Question 1
- In its annual report Driver Enterprises reported total debt of $560 and total assets of $2,919. Reviewing a footnote you have found that the company has ten years of operating lease obligations of $25 per year. The company faces a cost of debt of 5%. Calculate the debt ratio for the company after incorporating the lease obligations using the present value method. Present your answer in percentage terms, rounded to two decimal places, e.g., 20.00%.
10 points
Question 2
- In a footnote on its 2017 annual report Hewlett Packard reported the following operating lease obligations (in $ millions):
Year | Amount |
2018 | 9,171 |
2019 | 7,517 |
2020 | 6,975 |
2021 | 5,937 |
2022 | 4,275 |
- Calculate the present value of the future operating lease obligations, assuming a discount rate of 7%.
10 points
Question 3
- Driver Enterprises reports 2017 earnings before interest and taxes (EBIT) of $688,716 and interest expense of $66,567. The company explained in a footnote that included in the operating expenses reported on the income statement were operating lease rental expenses of $170,605. The company reported in a separate footnote that it had capitalized interest of $8,353 during the year. Calculate the interest coverage ratio. Present your answer rounded to two decimal places, e.g., 20.00.
10 points
Question 4
- In a footnote on its 2017 annual report Hewlett Packard reported the following operating lease obligations (in $ millions):
Year | Amount |
2018 | 10,003 |
2019 | 9,644 |
2020 | 7,670 |
2021 | 5,608 |
2022 | 2,000 |
After 2022 | 8,000 |
- Calculate the present value of the future operating lease obligations, assuming a discount rate of 11%.
10 points
Question 5
- Driver Enterprises reports 2017 earnings before interest and taxes (EBIT) of $367,602 and interest expense of $27,429. The company explained in a footnote that included in the operating expenses reported on the income statement were operating lease rental expenses of $173,492. The present value of the company’s future operating lease obligations has been determined to be $769,707, based on footnote data and a discount rate of 8%. Calculate the fixed charge coverage ratio after incorporating the impact of the operating leases using the present value method. Present your answer rounded to two decimal places, e.g., 20.00.
10 points
Question 6
- Driver Enterprises reports 2017 earnings before interest and taxes (EBIT) of $522,530 and interest expense of $47,578. The company explained in a footnote that included in the operating expenses reported on its income statement were operating lease rental expenses of $147,000. The present value of the company’s future lease obligations has been determined to be $737,996, based on footnote data and a discount rate of 8%. Calculate the fixed charge coverage ratio after incorporating the impact of the operating leases using the 1/3-2/3 method.

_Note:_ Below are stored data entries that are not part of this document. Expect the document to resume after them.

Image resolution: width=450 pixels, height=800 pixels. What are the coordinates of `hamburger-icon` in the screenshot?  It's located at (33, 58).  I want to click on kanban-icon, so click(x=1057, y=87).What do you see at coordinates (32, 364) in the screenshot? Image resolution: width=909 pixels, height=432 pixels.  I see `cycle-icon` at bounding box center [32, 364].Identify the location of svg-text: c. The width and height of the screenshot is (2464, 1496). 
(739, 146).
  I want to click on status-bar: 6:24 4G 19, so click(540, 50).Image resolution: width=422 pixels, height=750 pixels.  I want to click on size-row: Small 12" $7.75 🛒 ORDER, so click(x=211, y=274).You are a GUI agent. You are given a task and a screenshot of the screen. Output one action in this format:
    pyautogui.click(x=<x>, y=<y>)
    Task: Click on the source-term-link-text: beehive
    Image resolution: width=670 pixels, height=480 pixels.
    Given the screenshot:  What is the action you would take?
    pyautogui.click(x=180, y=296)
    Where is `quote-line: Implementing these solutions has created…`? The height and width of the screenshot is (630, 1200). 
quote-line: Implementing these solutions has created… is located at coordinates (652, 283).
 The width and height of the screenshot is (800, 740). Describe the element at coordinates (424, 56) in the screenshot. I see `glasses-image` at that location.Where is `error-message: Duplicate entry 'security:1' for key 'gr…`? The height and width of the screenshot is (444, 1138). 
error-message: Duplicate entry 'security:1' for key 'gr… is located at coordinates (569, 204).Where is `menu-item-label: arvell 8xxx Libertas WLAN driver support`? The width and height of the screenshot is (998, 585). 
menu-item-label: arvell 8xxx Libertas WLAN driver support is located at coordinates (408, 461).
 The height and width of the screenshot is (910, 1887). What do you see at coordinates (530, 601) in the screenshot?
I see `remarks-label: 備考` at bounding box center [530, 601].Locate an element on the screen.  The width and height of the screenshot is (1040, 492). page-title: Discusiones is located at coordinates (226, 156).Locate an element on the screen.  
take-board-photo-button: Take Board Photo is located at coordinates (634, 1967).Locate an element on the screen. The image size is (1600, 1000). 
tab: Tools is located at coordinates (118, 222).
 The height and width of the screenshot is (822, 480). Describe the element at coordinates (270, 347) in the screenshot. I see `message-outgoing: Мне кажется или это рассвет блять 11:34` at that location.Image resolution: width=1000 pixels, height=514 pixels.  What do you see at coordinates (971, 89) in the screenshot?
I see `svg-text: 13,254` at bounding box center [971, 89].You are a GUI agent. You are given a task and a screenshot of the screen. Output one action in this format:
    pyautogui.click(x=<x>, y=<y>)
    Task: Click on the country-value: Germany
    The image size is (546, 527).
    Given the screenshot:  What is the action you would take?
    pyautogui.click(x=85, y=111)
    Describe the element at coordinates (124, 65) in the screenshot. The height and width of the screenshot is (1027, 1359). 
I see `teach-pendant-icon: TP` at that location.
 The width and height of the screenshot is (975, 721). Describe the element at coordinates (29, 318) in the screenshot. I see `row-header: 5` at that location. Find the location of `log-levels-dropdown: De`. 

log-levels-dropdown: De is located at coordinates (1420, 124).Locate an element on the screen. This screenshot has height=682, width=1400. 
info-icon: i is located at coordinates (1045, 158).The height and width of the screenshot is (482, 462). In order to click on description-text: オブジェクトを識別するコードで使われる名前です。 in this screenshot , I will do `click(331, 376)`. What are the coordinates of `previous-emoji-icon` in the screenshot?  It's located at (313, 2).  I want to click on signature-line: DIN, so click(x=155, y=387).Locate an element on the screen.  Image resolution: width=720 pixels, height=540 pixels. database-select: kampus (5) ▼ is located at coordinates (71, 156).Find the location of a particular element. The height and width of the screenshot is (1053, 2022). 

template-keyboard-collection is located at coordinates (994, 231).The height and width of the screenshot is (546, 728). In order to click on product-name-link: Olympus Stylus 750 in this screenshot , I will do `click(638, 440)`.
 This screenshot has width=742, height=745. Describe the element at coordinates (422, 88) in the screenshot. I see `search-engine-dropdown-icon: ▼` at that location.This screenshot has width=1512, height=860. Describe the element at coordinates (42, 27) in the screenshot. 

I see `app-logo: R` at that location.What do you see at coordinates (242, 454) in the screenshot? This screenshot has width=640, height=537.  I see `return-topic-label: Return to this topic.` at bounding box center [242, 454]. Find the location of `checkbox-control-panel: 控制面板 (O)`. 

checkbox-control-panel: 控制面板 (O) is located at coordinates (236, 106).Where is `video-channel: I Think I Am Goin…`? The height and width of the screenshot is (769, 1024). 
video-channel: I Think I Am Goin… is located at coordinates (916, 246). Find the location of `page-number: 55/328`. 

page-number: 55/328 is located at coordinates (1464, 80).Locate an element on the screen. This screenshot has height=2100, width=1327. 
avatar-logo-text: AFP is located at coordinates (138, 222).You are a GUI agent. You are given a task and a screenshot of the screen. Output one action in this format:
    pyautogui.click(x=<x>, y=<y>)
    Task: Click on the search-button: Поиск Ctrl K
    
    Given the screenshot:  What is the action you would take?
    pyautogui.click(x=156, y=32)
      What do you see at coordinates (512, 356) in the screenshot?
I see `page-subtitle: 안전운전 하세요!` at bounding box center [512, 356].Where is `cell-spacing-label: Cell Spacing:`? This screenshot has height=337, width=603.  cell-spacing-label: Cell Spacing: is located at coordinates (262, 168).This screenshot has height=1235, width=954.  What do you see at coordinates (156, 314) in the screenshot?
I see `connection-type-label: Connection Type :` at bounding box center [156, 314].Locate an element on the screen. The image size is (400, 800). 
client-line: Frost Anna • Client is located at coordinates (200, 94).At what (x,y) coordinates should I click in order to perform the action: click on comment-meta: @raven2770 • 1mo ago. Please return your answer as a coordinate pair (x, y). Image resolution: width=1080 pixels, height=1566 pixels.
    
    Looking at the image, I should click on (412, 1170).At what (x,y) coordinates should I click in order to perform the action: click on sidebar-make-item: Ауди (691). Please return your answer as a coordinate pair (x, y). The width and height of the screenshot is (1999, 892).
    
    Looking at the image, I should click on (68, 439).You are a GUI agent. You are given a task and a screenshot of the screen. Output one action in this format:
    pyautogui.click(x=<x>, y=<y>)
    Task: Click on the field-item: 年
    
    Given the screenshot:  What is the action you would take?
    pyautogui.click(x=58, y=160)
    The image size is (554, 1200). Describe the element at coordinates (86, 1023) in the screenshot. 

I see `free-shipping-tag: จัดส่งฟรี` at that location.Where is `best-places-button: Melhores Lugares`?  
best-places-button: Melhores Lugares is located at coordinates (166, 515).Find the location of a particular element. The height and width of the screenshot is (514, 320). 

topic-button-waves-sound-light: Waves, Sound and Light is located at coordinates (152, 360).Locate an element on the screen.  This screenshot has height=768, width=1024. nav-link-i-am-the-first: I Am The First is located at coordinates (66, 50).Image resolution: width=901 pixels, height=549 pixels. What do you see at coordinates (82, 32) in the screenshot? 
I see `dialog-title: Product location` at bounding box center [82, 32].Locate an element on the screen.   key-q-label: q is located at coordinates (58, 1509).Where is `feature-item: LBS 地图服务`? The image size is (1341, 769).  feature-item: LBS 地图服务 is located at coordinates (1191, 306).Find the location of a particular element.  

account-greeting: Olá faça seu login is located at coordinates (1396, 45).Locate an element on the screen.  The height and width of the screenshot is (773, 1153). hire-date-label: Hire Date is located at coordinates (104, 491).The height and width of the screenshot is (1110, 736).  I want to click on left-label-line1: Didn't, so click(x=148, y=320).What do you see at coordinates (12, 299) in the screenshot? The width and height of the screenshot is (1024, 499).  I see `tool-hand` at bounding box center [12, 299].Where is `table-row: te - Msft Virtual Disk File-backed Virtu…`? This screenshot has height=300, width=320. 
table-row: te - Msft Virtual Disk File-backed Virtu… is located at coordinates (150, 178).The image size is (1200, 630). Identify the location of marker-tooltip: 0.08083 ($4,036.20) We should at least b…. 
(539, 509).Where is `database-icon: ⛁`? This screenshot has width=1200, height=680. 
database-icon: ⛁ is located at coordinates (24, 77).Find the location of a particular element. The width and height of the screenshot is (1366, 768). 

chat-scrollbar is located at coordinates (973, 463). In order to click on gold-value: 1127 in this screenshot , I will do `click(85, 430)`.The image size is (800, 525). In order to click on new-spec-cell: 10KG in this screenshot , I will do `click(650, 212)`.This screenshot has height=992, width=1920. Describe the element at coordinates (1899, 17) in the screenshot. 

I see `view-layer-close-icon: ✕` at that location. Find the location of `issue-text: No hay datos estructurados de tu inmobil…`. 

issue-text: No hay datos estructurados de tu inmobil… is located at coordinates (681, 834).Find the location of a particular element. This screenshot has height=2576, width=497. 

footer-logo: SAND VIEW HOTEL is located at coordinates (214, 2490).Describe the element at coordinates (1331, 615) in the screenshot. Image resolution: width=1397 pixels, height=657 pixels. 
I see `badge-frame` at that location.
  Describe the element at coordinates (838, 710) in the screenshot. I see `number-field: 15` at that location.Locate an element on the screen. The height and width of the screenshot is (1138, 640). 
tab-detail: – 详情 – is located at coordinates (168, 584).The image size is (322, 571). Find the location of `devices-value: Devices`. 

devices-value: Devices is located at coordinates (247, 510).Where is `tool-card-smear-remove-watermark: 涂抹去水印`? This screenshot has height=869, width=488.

Present your answer rounded to two decimal places, e.g., 20.00.
10 points
Question 7
- In a footnote on its 2017 annual report Hewlett Packard reported the following operating lease obligations (in $ millions):
Year | Amount |
2018 | 10,466 |
2019 | 8,683 |
2020 | 6,417 |
2021 | 4,637 |
2022 | 3,115 |
After 2022 | 18,667 |
- Calculate the present value of the future operating lease obligations, assuming a discount rate of 8%.
10 points
Question 8
- Driver Enterprises reports 2017 earnings before interest and taxes (EBIT) of $711,090 and interest expense of $44,082. The company reported in a footnote that included in the operating expenses reported on the income statement were operating lease rental expenses of $126,000. It also reported the interest expenses of $30,036 were capitalized. The present value of the company’s future lease obligations has been determined to be $355,224, based on footnote data and a discount rate of 7%. Calculate the fixed charge coverage ratio after incorporating the impact of the operating leases using the 1/3-2/3 method. Present your answer rounded to two decimal places, e.g., 20.00.
10 points
Question 9
- In its annual report Driver Enterprises reported total debt of $520 and total assets of $2,168. In a footnote, the company also reported that it had future operating lease obligations of $187 per yearfor each of the next 6 years. The firm pays 9% on its debt financing. Using the 1/3-2/3 methodology, what would be the debt ratio of the firm after incorporating the impact of the operating leases? Present your answer in percentage terms, rounded to two decimal places, e.g., 20.00%.
10 points
Question 10
- In its annual report Driver Enterprises reported total debt of $815 and total assets of $1,797. Reviewing its footnote,you have determined that the present value of its future lease obligations to be $784. What would be the debt ratio of the firm after incorporating the impact of the operating leases? Present your answer in percentage terms, rounded to two decimal places, e.g., 20.00%.